‘Não fazemos piadas para crianças’

Adeus à silly season com A Ovelha Choné – O Filme: uma animação artesanal e sem diálogos dos estúdios Aardman, pelos britânicos Richard Starzak e Mark Burton.

‘Não fazemos piadas para crianças’

A Ovelha Choné apareceu pela primeira vez há 20 anos, durante seis minutos, na curta ‘Wallace & Gromit – A Close Shave’, de Nick Park. Como perceberam que poderia vir a ter o seu próprio universo, dar origem a uma série e, agora, a um filme?

R. S. – Através de algum merchandising vimos que era muito popular. Então pensámos nela como personagem principal para uma série. Como não havia diálogos, os episódios tinham qualquer coisa de cinemático e então tivemos vontade de fazer algo com maior fôlego. Havia um agricultor, o cão Bitzer, a Choné e outras ovelhas, uma hierarquia que pudemos desenvolver no filme como uma família com envolvimento emocional.

Porquê um elenco que se pronuncia por monossílabos?

M. B. – Inicialmente porque era mais fácil para a produção, mas, por outro lado, é assim que os animais ouvem os humanos falar. No filme quisemos manter-nos fiéis à série mas também fazer uma espécie de comédia muda moderna.

R. S. – Tínhamos algum medo de que as crianças não aguentassem sentadas num filme de 80 minutos sem diálogos, mas a verdade é que funciona bastante bem.

Têm uma audiência infantil, mas conheço quem depois de uma saída à noite chegue a casa e veja um episódio da ‘Ovelha Choné’.

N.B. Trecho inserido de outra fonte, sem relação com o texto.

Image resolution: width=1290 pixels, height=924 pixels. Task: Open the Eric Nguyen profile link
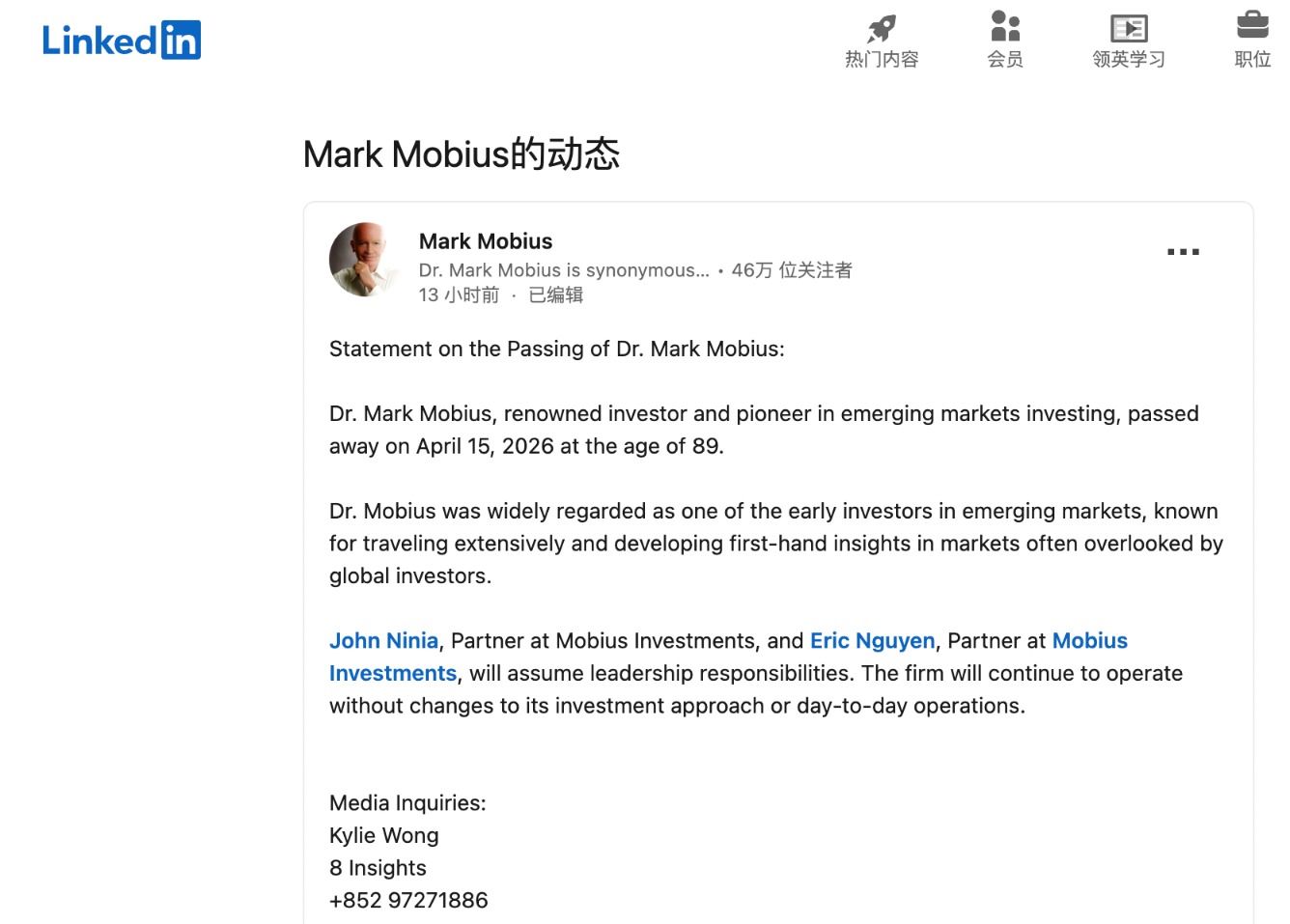click(x=872, y=641)
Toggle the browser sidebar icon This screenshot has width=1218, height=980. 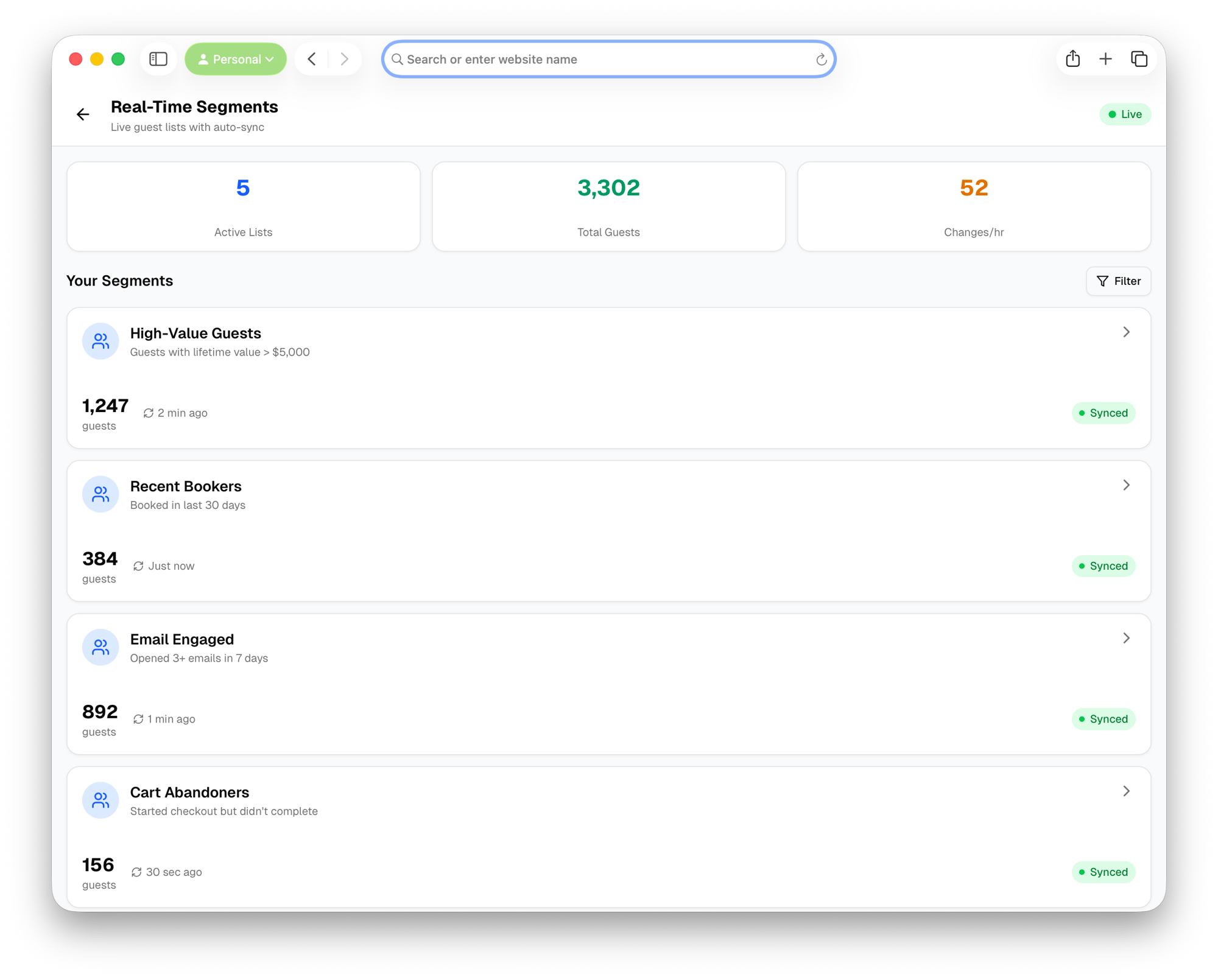coord(158,59)
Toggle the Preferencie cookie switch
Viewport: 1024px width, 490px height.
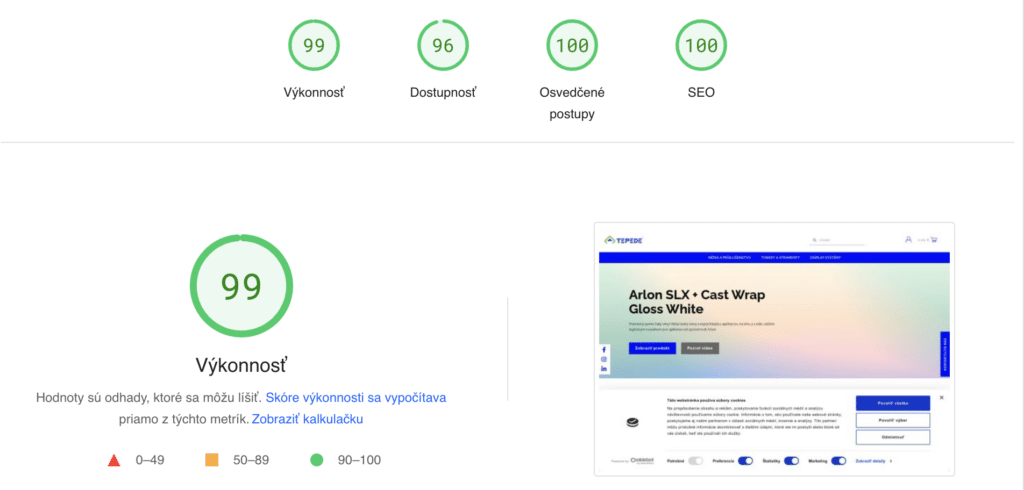744,461
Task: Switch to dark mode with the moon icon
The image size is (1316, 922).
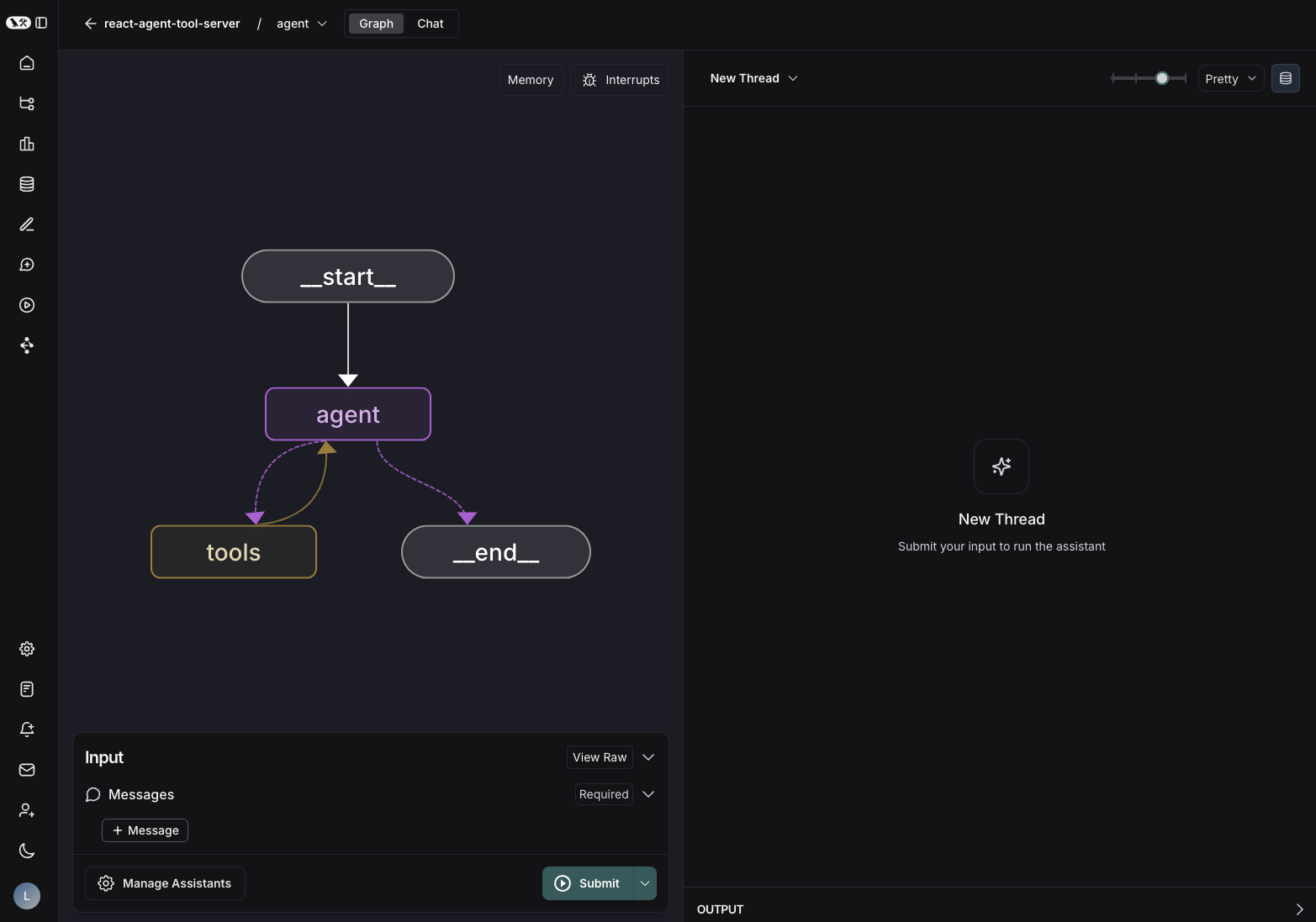Action: (26, 850)
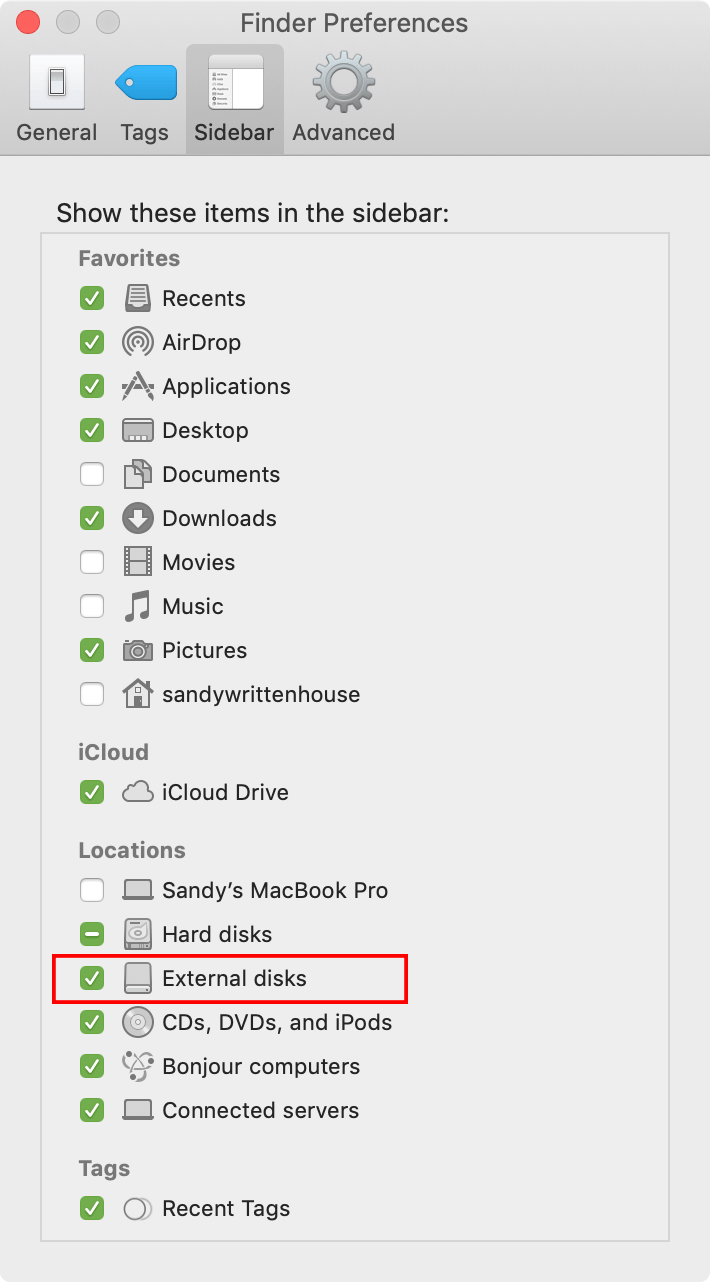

M.B. – (Risos) Não fazemos conscientemente piadas para adultos e para crianças, fazemos aquilo que nos faz rir. É claro que colocamos algumas referências que as crianças não captam, como ao filme O Silêncio dos Inocentes. A linguagem slapstick é física e quase universal e a verdade é que tanto miúdos de três anos como pessoas de 93 alinham nela. Desde que o público percebesse o que se estava a passar na cabeça das personagens não precisaríamos de palavras. Tem a ver com a forma como se conta a história e as imagens que se usam. Também temos animadores brilhantes que se dedicam às expressões nos bonecos e artistas que vocalizam ruídos e barulhinhos reveladores do que as personagens estão a pensar.

Como é o dia a dia nos estúdios Aardman?

M.B. – Levámos dois anos a escrever o guião e 10 meses na filmagem. De manhã víamos os storyboards, uma descrição das situações com desenhos muito simples, e depois íamos até ao piso da produção onde havia cerca de 20 cenários diferentes, cada qual com um animador. A nossa tarefa era a de nos separarmos e percorrermos todos os animadores e designers e, às vezes, simularmos o que queríamos que os bonecos fizessem para ficarem mais precisos. Depois entrávamos na sala de montagem para ver que fotogramas ficavam e quais não. Só usámos o computador para compor o céu e algumas cenas com água, mas o resto é praticamente filmado com a câmara. Até os prédios da cidade existem fisicamente. É um trabalho muito lento: um animador faz dois segundos de filme por dia.

No filme ‘Os Piratas!’ havia um barco de 350 quilos que tinha levado 5 mil horas a ser feito à mão. O que vos deu mais trabalho?

M.B. – Sim, e eles tinham muita água e é sempre mau ter água em animação! Mas nós tivemos muitas sequências de perseguição.

R. S. – Quando as personagens saem debaixo de terra e dão o primeiro passo na cidade, a câmara chega-se para trás e de repente temos 40 personagens no ecrã, carros e motos a passar… E tudo aquilo foi animado por apenas uma pessoa, durante duas semanas.

O que pode ser um péssimo dia para um animador?

M.B. – Ah! O pior que lhes pode acontecer é os realizadores rejeitarem as filmagens. Às vezes o cenário move-se durante uma filmagem que levou dois dias a fazer e se não puder ser consertado em pós-produção terá de ser feito outra vez. Mas normalmente só pedimos para repetir por razões artísticas.

Pensaram nos vossos filhos quando faziam o filme?

M.B. – Os meus têm 25 e 23 anos e ainda gostam da Ovelha Choné, mas também têm de gostar por causa do pai. Na verdade o meu filho está no filme, ele é médico na vida real e dá voz à personagem de um doutor.

R. S. – Os meus têm 15 e 13 anos, cresceram com a personagem. Coloquei o nome deles em lojas da cidade. Eles gostam de ver essas coisas.